“Don’t ask me that, Doctor, I dassent,” replied Toner, shivering with superstitious fear.
“Let me go with him,” said the minister to the Captain; “we’ll not be a minute away.”
“Look sharp, then!” growled Mr. Thomas. “Are you loaded?”
The two explorers looked to their revolvers, and then climbed the bank, which was no easy task, as it was a mass of felled timber and dead brush; but the notes of a woman’s voice led them on, and, at last, they found themselves on the shore of the fourth lake. They saw nothing, so they crouched down listening for the voice.

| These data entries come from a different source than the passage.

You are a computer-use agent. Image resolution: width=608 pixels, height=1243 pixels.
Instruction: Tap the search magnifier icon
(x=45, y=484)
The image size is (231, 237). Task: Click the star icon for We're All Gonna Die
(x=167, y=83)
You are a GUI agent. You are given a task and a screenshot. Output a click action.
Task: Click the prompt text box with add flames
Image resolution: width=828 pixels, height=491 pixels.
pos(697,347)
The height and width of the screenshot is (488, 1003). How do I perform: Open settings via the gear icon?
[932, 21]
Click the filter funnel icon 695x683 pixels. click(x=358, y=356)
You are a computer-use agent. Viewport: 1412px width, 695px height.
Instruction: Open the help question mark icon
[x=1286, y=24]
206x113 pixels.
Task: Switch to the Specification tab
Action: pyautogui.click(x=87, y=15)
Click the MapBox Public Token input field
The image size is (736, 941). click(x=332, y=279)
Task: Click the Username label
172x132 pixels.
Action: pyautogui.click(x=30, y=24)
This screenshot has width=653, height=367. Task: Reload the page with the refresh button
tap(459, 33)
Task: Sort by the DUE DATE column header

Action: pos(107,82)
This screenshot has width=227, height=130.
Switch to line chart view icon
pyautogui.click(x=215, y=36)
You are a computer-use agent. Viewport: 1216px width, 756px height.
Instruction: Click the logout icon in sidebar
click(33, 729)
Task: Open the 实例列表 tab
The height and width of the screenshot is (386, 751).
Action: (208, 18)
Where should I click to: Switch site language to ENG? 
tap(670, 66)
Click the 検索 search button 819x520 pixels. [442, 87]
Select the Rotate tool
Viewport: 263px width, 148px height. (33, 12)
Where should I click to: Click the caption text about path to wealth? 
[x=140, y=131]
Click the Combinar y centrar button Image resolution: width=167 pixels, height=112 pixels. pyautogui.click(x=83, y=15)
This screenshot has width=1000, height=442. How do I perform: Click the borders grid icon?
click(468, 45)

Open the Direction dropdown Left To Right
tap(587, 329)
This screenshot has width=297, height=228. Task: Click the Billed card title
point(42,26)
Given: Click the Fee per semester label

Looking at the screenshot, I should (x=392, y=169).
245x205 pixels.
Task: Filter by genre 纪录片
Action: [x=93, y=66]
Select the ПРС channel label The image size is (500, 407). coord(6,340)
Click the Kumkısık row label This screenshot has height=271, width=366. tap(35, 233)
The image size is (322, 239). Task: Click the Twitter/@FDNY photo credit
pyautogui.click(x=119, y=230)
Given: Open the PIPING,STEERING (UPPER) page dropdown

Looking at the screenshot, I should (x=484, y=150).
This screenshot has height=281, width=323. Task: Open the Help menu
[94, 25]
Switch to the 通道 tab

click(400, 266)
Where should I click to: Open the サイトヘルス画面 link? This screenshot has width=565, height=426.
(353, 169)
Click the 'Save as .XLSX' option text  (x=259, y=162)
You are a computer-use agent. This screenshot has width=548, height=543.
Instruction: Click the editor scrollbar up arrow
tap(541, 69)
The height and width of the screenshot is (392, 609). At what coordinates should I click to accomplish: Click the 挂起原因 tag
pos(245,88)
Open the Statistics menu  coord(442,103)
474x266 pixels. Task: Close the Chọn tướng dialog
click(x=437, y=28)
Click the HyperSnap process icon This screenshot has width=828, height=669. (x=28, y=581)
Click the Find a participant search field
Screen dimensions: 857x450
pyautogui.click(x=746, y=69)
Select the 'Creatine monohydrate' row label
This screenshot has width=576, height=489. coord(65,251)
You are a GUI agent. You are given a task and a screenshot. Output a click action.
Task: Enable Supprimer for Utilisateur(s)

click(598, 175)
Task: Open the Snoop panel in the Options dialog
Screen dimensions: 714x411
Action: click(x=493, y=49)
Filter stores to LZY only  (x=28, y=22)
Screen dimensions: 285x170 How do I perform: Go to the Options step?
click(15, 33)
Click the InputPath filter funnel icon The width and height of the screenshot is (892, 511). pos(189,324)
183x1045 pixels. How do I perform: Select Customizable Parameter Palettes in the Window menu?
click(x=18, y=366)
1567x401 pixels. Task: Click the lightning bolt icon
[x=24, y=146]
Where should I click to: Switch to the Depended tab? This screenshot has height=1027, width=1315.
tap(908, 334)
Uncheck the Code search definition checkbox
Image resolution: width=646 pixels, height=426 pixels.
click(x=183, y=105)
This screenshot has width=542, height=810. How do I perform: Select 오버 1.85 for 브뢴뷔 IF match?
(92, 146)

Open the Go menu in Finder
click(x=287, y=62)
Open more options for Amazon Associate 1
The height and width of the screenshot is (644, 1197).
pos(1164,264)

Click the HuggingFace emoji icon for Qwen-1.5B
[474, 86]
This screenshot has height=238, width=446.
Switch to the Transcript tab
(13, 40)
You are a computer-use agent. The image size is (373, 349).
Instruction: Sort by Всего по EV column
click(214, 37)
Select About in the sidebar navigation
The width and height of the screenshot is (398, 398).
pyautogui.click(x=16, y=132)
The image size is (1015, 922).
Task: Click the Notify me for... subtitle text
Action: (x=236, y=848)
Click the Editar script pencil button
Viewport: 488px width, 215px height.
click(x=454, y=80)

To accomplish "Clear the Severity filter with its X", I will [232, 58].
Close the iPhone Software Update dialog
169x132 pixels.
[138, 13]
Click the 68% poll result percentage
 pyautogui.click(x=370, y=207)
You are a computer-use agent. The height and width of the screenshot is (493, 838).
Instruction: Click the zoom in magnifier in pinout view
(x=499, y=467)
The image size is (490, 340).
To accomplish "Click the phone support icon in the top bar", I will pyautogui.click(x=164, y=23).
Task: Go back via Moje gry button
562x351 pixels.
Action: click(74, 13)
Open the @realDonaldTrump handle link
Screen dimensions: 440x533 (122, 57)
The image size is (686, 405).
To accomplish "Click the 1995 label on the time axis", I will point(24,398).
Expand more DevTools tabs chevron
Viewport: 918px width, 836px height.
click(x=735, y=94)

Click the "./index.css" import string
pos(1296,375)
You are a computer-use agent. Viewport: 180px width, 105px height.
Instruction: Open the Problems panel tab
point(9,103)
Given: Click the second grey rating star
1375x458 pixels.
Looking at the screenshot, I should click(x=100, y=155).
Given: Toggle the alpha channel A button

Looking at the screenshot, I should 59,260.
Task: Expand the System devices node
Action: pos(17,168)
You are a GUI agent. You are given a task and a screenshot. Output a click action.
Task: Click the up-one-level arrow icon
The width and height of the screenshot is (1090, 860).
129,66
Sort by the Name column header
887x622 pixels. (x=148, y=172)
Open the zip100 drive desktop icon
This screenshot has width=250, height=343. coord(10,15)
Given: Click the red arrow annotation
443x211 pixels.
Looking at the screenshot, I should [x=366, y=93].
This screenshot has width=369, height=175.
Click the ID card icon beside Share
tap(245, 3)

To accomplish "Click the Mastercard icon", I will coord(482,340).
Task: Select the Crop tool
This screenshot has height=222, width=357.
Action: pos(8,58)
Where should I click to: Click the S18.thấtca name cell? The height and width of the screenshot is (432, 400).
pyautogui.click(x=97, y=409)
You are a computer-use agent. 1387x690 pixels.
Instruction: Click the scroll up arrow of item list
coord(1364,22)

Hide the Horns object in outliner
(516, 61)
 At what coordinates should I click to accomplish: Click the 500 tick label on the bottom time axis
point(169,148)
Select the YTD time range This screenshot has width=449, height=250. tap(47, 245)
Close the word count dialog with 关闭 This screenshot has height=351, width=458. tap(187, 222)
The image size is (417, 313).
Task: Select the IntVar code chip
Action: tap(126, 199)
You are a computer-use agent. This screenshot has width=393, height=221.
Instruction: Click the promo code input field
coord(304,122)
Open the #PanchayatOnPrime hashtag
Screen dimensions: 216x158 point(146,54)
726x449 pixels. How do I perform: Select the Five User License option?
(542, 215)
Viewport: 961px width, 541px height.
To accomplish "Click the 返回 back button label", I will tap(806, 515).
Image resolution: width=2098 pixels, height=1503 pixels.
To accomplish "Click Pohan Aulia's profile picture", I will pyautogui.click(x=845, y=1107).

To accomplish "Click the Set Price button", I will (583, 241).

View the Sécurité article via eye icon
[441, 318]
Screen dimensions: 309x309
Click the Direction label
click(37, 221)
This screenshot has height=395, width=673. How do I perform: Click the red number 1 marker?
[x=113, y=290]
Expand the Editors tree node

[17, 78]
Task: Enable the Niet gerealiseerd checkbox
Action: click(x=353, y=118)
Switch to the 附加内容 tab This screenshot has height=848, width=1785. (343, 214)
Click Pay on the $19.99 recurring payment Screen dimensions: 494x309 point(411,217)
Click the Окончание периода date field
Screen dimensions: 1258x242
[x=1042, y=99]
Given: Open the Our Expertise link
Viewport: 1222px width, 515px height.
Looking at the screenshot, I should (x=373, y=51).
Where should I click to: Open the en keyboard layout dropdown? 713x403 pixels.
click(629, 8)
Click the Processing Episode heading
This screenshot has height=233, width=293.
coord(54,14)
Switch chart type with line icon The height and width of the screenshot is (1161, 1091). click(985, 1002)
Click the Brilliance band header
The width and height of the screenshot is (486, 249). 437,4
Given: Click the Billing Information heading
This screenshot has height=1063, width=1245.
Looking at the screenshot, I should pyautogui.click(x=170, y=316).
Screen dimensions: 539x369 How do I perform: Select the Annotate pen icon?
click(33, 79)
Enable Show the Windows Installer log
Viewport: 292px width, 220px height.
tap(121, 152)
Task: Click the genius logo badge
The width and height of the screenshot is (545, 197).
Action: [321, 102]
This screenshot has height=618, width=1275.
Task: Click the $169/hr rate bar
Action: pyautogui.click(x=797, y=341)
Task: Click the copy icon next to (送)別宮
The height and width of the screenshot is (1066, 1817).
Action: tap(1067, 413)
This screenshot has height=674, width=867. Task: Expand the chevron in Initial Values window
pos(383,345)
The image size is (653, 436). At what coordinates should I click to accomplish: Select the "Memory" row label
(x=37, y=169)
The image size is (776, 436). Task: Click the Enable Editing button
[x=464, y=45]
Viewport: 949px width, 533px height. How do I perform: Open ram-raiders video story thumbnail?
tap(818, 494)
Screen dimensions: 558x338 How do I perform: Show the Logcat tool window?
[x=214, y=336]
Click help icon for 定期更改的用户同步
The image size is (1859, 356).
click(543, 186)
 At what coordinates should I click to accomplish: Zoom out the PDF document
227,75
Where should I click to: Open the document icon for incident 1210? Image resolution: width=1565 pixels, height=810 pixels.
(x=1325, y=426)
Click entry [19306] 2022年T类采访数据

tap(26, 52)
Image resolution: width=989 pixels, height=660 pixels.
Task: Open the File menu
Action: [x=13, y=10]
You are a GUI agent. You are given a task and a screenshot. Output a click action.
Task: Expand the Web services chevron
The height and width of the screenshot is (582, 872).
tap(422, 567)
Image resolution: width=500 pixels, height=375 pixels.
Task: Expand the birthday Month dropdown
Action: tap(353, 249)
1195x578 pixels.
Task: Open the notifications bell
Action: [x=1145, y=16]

“Steve, Stevy dear, wake up and let us go away. Oh, why are you sleeping when every moment is precious? He will come, Stevy, I know he will, and kill you, dear!” The voice was very near. Simultaneously the intruders looked up the bank, and, at the foot of a standing hemlock, saw a woman, with gray hair hanging loose over her shoulders, who knelt by a recumbent figure. “Steve, dear brother,” she continued, “do wake up! You used to be so good and sensible.” Coristine crept nearer behind some bushes till he was within a very short distance of the pair. With a white, sad face, trembling in every limb, he came back as silently to the minister, and whispered: “It’s poor Nash, and she calls him brother; Mr. Errol, he’s murdered, he’s dead.” The warm-hearted Errol, who had come out to look after the detective’s safety, at once became a hero.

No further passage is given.